Search code examples
pythonclassificationnaivebayes

Training accuracy on Naive Bayes in Python


I'm running a Naive Bayes model and can print my testing accuracy but not the training accuracy

#import libraries
from sklearn.preprocessing import StandardScaler
from sklearn.naive_bayes import GaussianNB
from sklearn.svm import SVC
from sklearn import metrics
from sklearn.decomposition import PCA

#Naive Bayes model
gNB = GaussianNB()
gNB.fit(X_train, y_train)

nb_predict = gNB.predict(X_test)

print(metrics.classification_report(y_test, nb_predict))
accuracy = metrics.accuracy_score(y_test, nb_predict)
average_accuracy = np.mean(y_test == nb_predict) * 100
print("The average_accuracy is {0:.1f}%".format(average_accuracy))

#PRINTS The average_accuracy is 39.0%

#try to print training accuracy
print(metrics.classification_report(y_train, X_train))
accuracy = metrics.accuracy_score(y_train, X_train)
average_accuracy = np.mean(y_train == X_train) * 100
print("The average_accuracy is {0:.1f}%".format(average_accuracy))

When I try to use the same code I used for the testing accuracy for the training accuracy, I get an error for the training accuracy.

We can't have more than one value on y_type => The set is no more needed

ValueError: Classification metrics can't handle a mix of multiclass and multiclass-multioutput targets

What code works?


Solution

  • sklearn.metrics.accuracy_score expects 1d array for y_true and y_pred.
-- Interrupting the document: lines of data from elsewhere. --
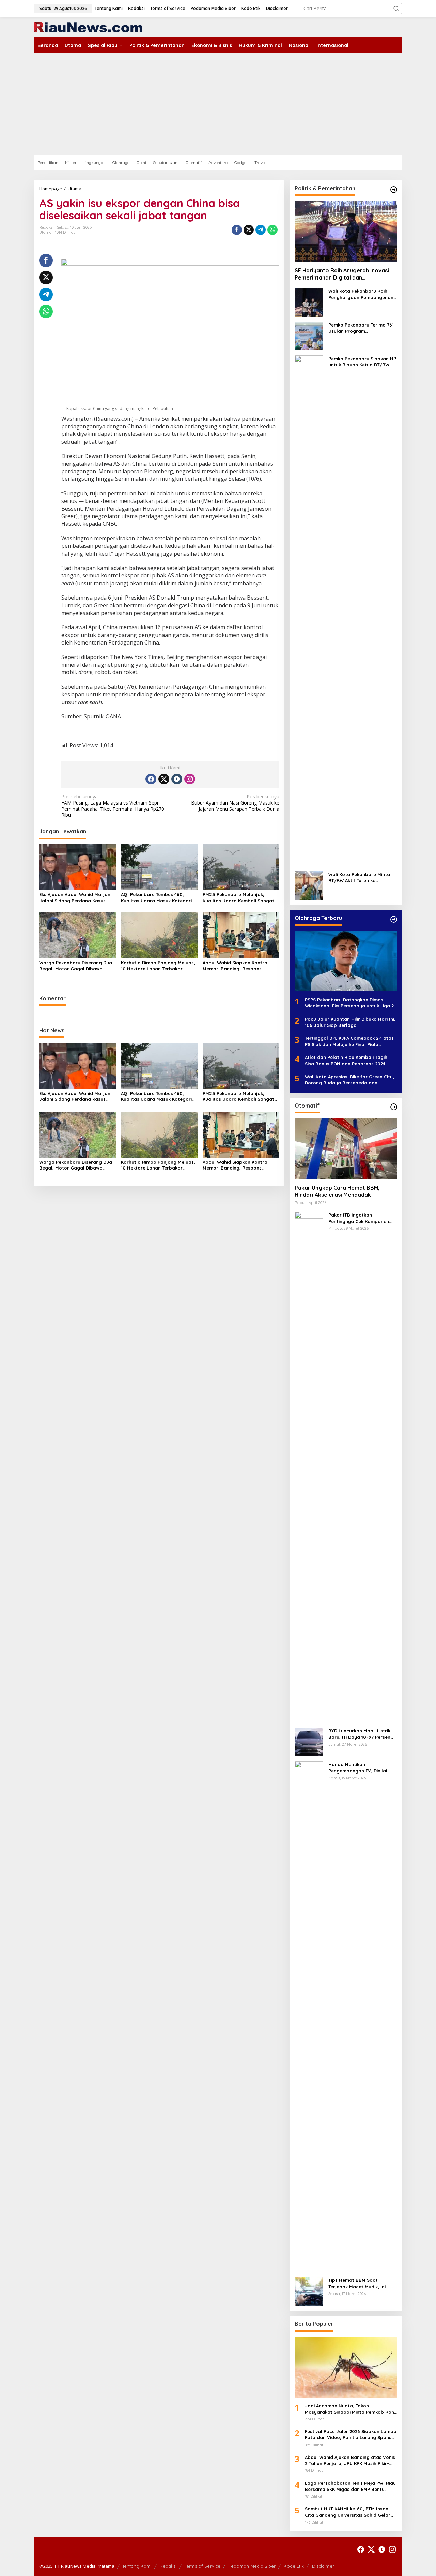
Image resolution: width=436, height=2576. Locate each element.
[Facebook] (150, 779)
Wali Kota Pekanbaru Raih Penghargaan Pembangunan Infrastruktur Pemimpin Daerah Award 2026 (360, 294)
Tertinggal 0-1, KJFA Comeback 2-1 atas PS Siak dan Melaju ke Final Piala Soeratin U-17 (349, 1041)
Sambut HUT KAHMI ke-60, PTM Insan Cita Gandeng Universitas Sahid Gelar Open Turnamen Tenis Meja (347, 2512)
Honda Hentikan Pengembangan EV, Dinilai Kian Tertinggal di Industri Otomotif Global (357, 1768)
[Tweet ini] (249, 230)
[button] (396, 8)
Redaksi (168, 2566)
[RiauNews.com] (88, 26)
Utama (45, 232)
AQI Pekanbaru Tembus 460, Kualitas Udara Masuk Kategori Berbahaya (156, 898)
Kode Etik (294, 2566)
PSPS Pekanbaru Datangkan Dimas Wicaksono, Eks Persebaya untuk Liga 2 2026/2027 (349, 1003)
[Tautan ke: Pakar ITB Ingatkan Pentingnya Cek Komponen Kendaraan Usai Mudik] (309, 1466)
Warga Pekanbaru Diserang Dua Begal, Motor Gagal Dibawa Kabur (75, 966)
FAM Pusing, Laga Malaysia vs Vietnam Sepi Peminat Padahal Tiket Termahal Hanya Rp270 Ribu (112, 806)
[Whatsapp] (272, 230)
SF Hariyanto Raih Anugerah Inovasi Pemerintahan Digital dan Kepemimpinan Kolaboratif (342, 274)
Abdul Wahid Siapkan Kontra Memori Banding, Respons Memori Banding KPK (235, 966)
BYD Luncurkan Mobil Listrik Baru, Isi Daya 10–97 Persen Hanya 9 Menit (359, 1734)
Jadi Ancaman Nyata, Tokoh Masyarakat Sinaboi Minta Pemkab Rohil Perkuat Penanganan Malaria (350, 2409)
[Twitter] (163, 779)
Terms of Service (202, 2566)
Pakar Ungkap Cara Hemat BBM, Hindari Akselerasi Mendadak (337, 1191)
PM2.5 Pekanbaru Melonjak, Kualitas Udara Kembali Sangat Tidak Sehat (238, 898)
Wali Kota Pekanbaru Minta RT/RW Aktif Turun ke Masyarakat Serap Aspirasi (359, 878)
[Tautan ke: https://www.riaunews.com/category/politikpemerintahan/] (394, 190)
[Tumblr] (176, 779)
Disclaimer (323, 2566)
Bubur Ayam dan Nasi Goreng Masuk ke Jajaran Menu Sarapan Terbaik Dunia (235, 803)
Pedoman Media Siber (252, 2566)
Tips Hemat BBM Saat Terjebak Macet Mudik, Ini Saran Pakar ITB (357, 2283)
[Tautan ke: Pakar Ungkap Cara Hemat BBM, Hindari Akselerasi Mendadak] (346, 1148)
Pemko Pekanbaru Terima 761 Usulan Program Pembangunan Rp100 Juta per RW (361, 328)
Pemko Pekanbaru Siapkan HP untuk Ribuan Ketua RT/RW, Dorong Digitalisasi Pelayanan (362, 362)
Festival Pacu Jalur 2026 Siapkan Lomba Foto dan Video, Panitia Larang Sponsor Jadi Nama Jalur (350, 2434)
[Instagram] (189, 779)
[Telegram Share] (260, 230)
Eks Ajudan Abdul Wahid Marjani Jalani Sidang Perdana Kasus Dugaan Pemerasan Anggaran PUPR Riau (75, 898)
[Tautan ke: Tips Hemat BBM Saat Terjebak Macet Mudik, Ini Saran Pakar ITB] (309, 2291)
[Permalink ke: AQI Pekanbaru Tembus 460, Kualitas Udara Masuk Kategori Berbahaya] (159, 866)
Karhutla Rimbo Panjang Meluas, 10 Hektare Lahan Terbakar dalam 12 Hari (158, 966)
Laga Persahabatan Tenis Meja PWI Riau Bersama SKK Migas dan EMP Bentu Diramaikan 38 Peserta (350, 2486)
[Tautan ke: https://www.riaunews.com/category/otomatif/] (394, 1107)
So, in your code below

    accuracy = metrics.accuracy_score(y_train, X_train)
    

    y_train and X_train should be 1 dimensional. But X_train is not 1d array I think. Thats why the error occurs. Read this doc: https://scikit-learn.org/stable/modules/generated/sklearn.metrics.accuracy_score.html

    to measure the accuracy of your model for training data  after fitting your model you need to get predictions from train data Then find the accuracy:

    y_predict_for_trainData = gNB.predict(X_train)
    accuracy_For_TrainData = metrics.accuracy_score(y_train, y_predict_for_trainData)